### Task item
Please return only the lines from the one with "Task: Disable the Automatic Coupons toggle" through the final line of the data, unchanged, with pictures omitted.
┄┄┄┄┄┄
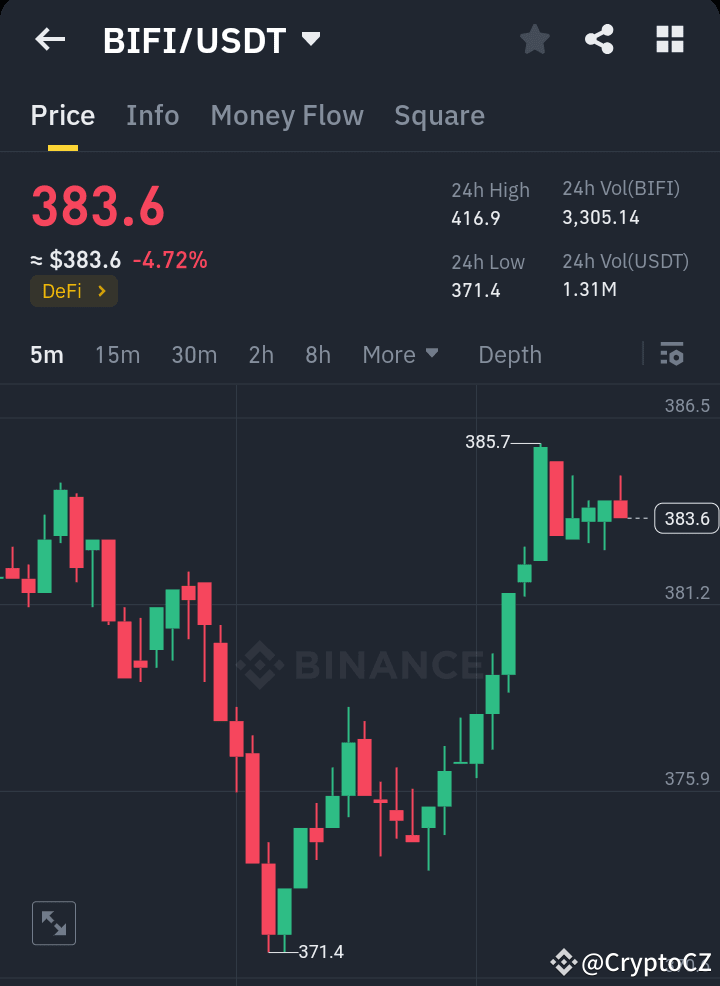Switch chart to 15m timeframe
720x986 pixels.
point(117,354)
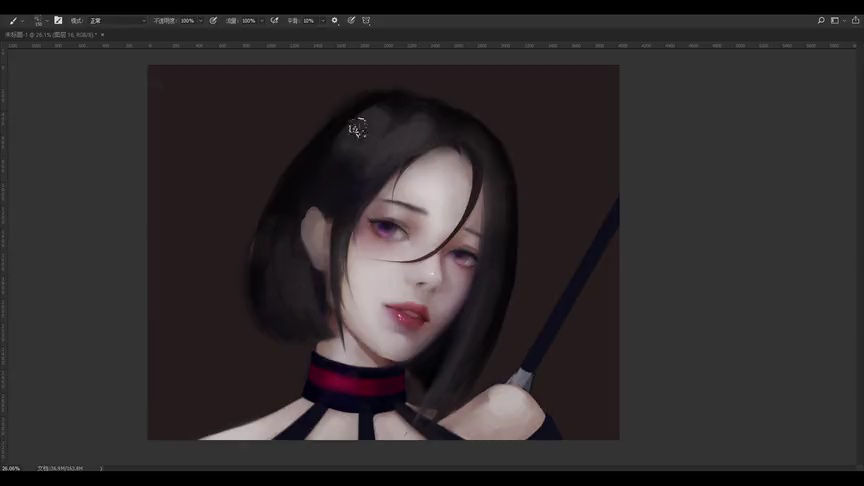The height and width of the screenshot is (486, 864).
Task: Open symmetry paint butterfly options
Action: (x=366, y=20)
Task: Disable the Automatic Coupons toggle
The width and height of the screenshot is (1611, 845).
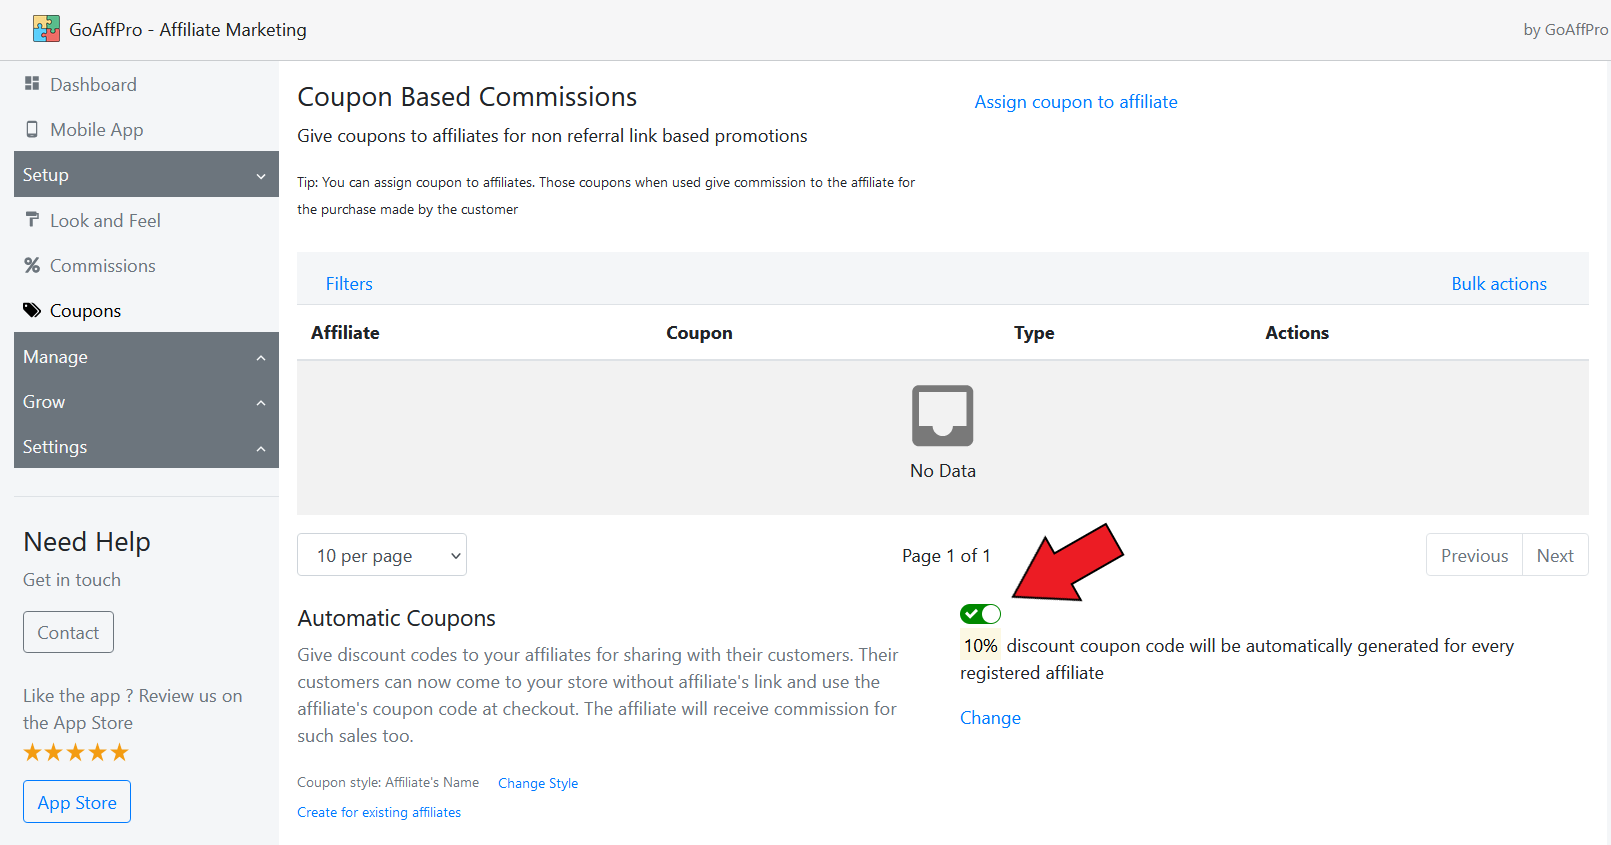Action: (x=980, y=614)
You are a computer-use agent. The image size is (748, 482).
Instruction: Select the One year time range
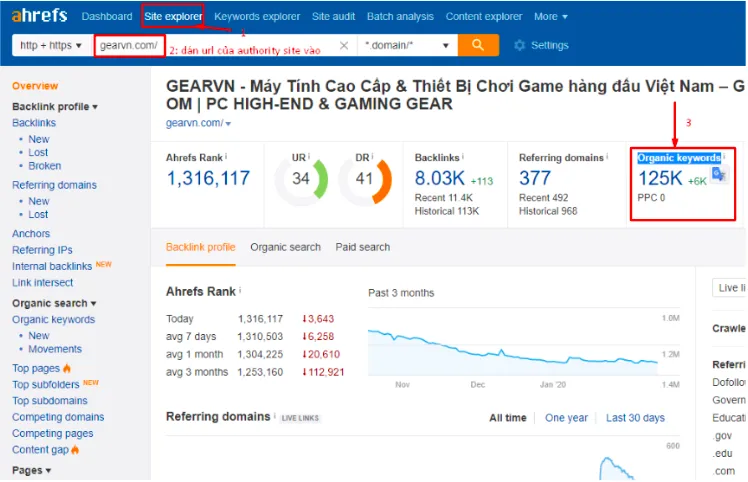point(566,418)
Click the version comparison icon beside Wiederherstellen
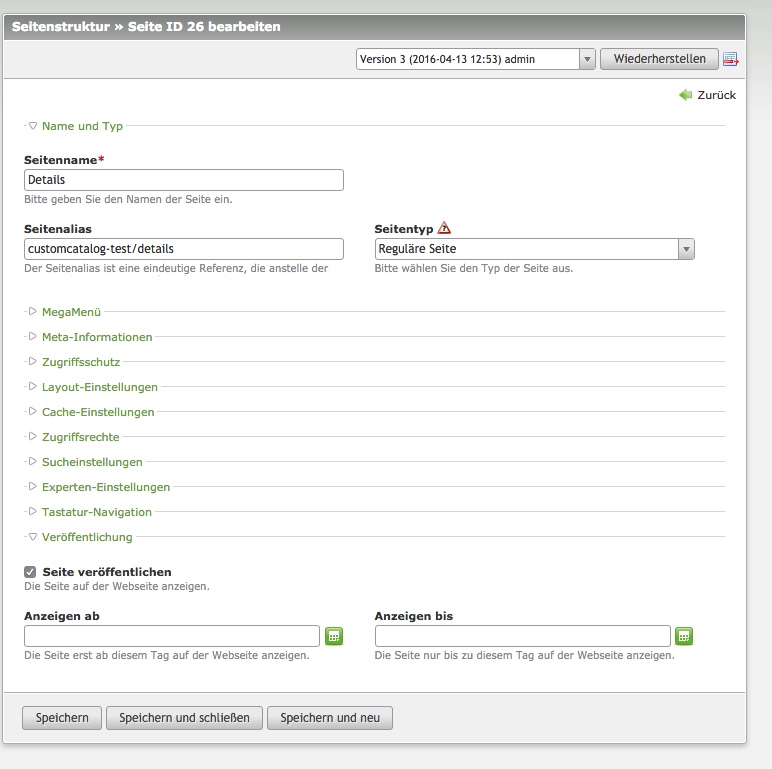772x769 pixels. 730,59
┄┄┄┄┄┄
### Solution
Task: Disable the Automatic Coupons toggle
The width and height of the screenshot is (1611, 845).
Action: (x=980, y=614)
You are a computer-use agent. The image size is (748, 482).
Instruction: Select the One year time range
point(566,418)
Click the version comparison icon beside Wiederherstellen
772x769 pixels. 730,59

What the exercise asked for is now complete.